** Opening SOURCE DATA block **

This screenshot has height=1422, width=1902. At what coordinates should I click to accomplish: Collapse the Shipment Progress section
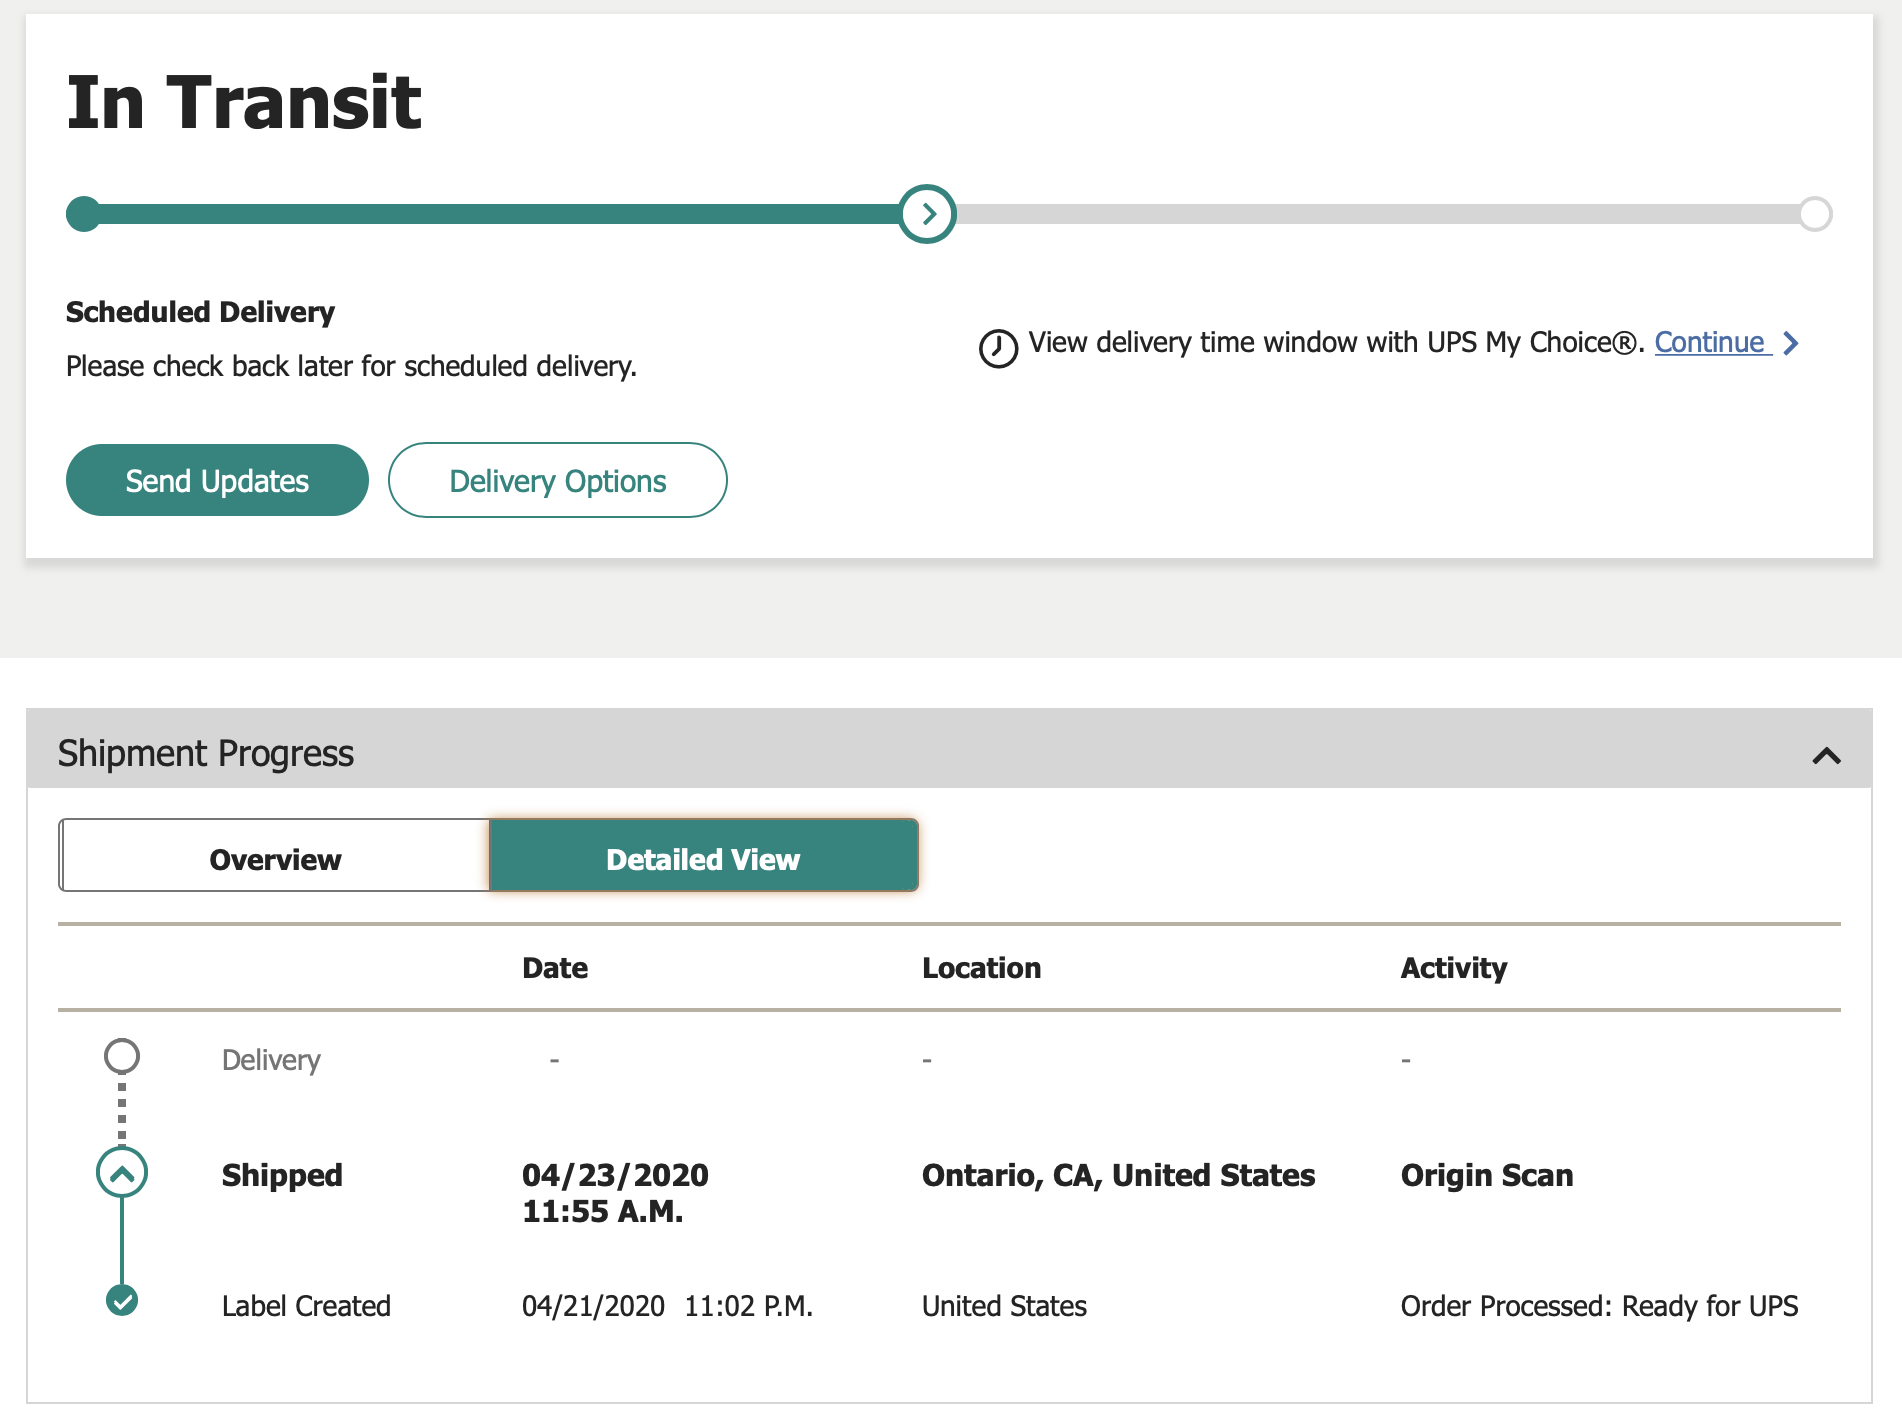click(x=1826, y=755)
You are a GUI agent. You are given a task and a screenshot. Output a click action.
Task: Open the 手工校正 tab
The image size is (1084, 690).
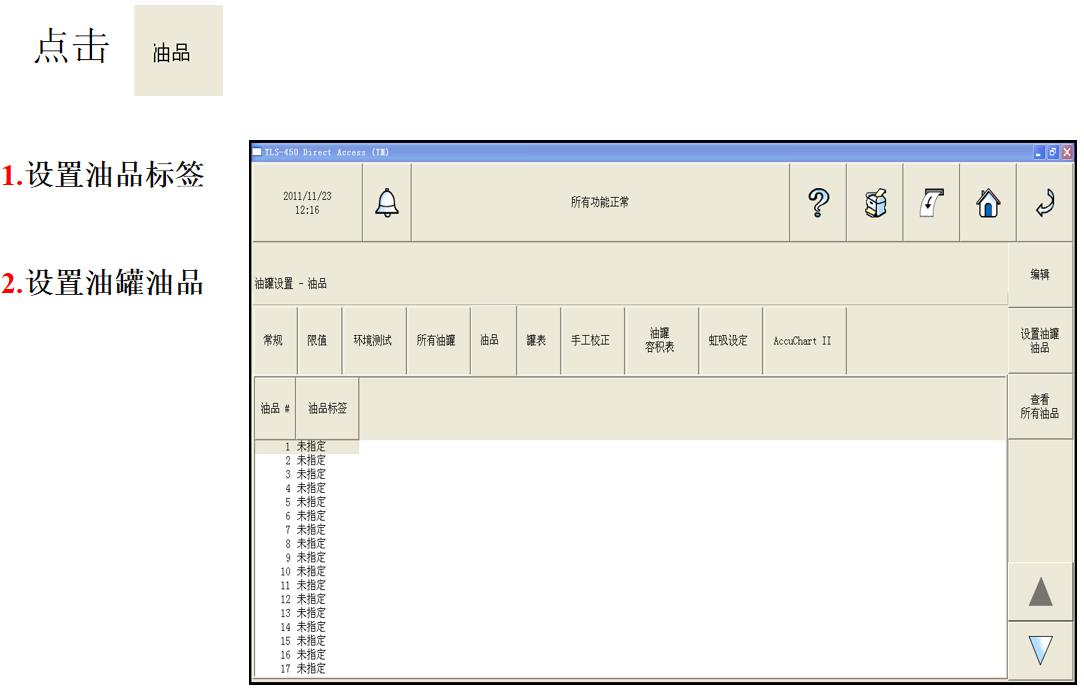point(590,341)
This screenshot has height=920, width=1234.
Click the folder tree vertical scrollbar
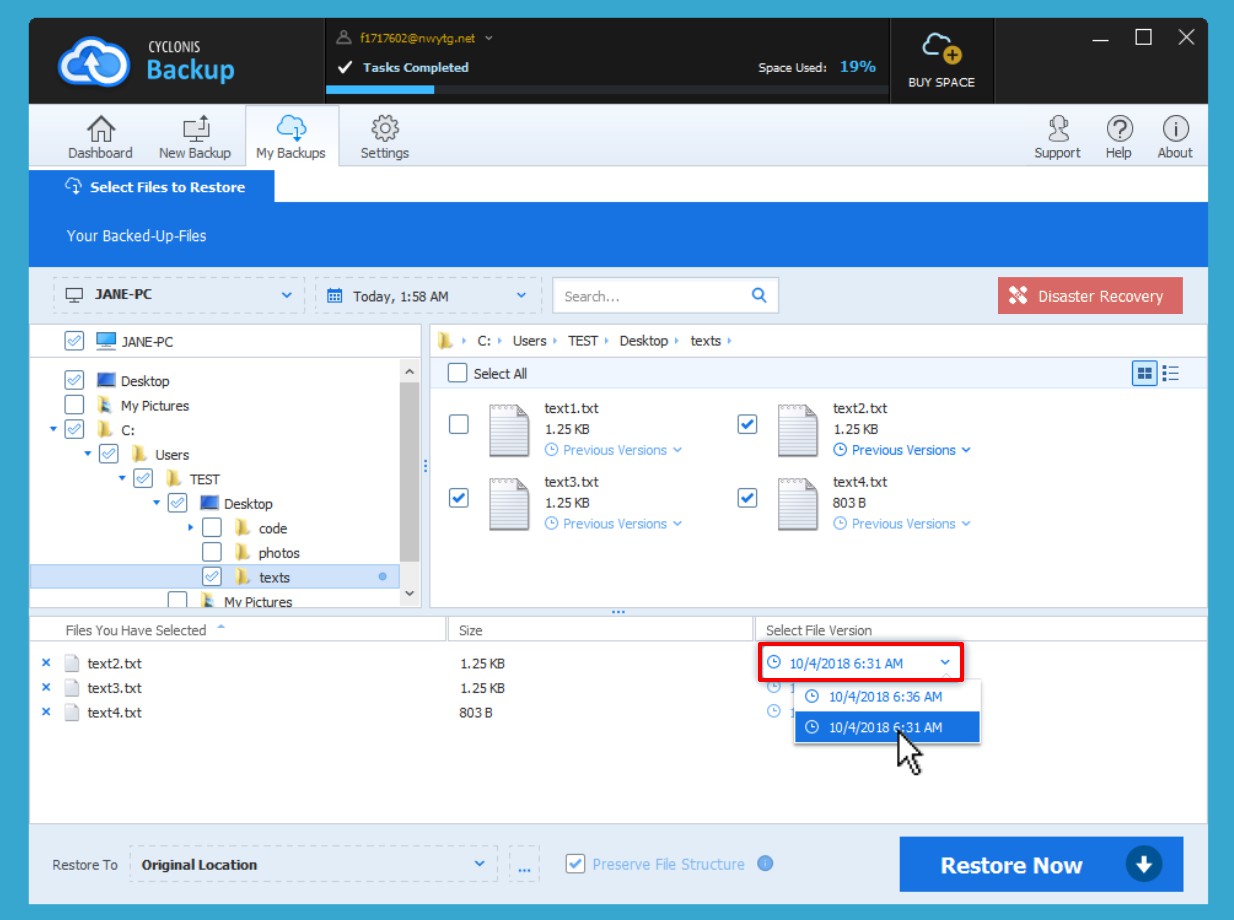(x=409, y=470)
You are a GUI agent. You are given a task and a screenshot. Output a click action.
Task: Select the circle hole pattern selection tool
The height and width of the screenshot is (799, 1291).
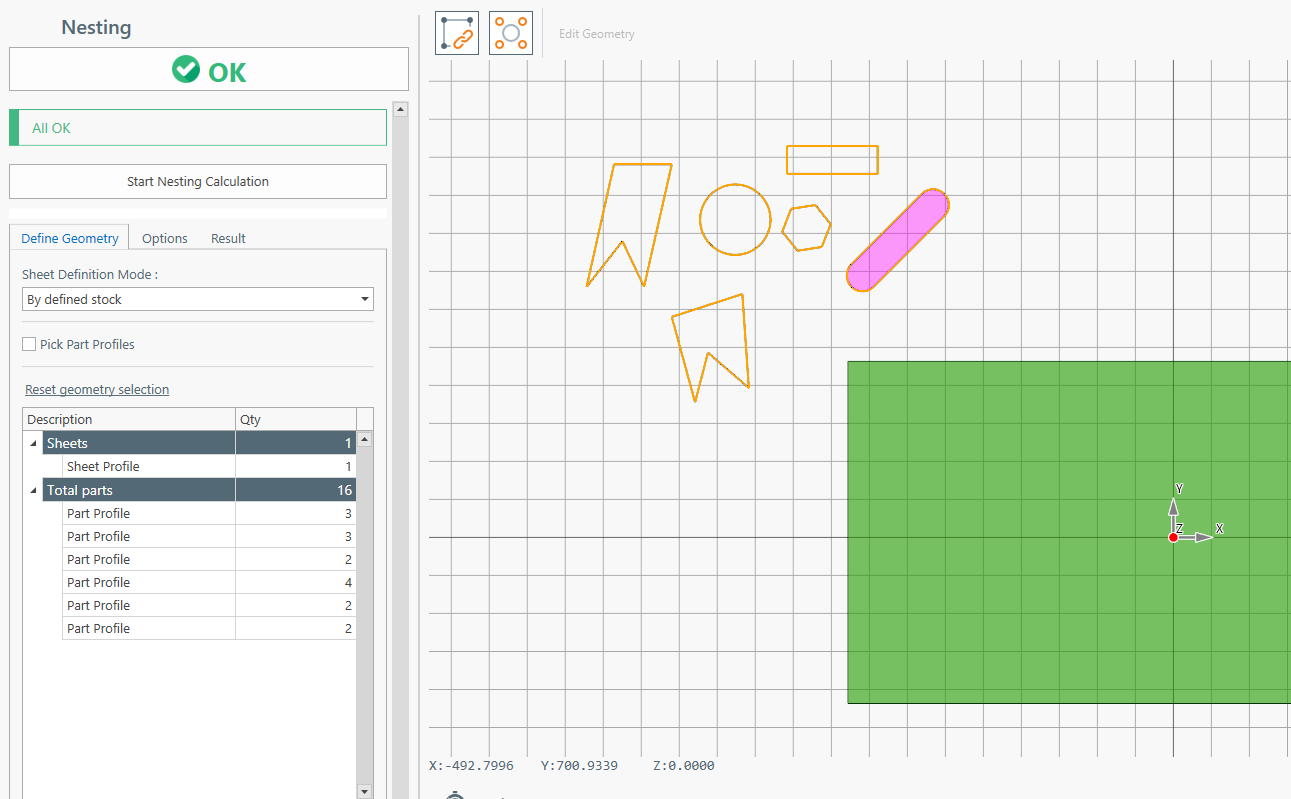(x=511, y=33)
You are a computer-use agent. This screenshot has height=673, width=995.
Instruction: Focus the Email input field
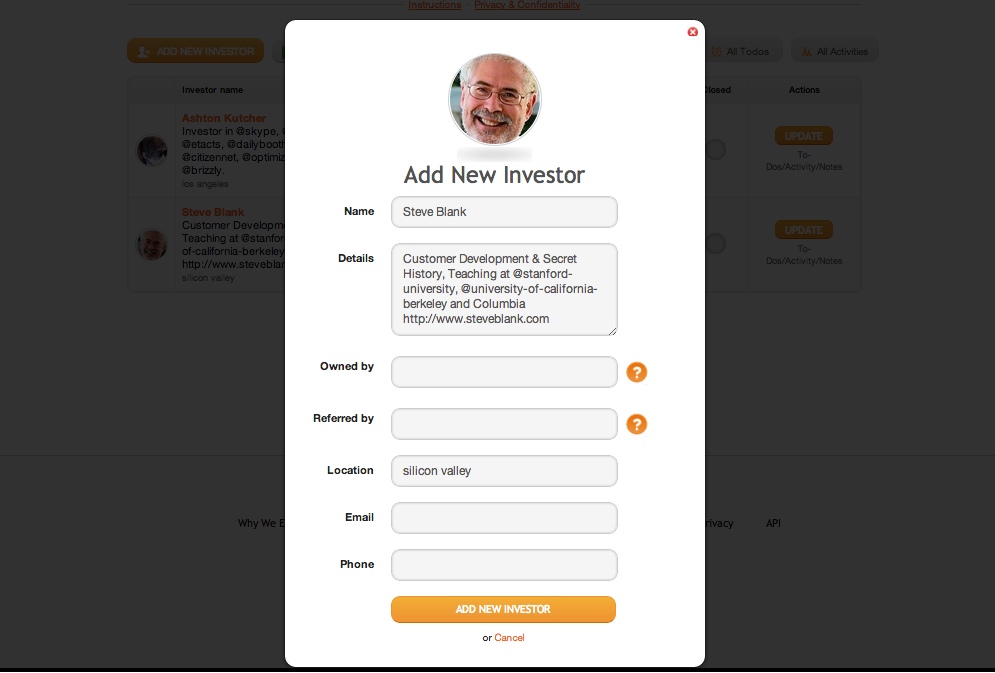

** Closing SOURCE DATA block **

Extract, character for character, every line from the one that holds "Click the folder tree vertical scrollbar" through the end of the entries above. Include both boundary lines and no pictures.

◆ **REPLY**:
Click the folder tree vertical scrollbar
(x=409, y=470)
You are a GUI agent. You are given a task and a screenshot. Output a click action.
Task: Select the circle hole pattern selection tool
The height and width of the screenshot is (799, 1291).
(x=511, y=33)
You are a computer-use agent. This screenshot has height=673, width=995.
Instruction: Focus the Email input field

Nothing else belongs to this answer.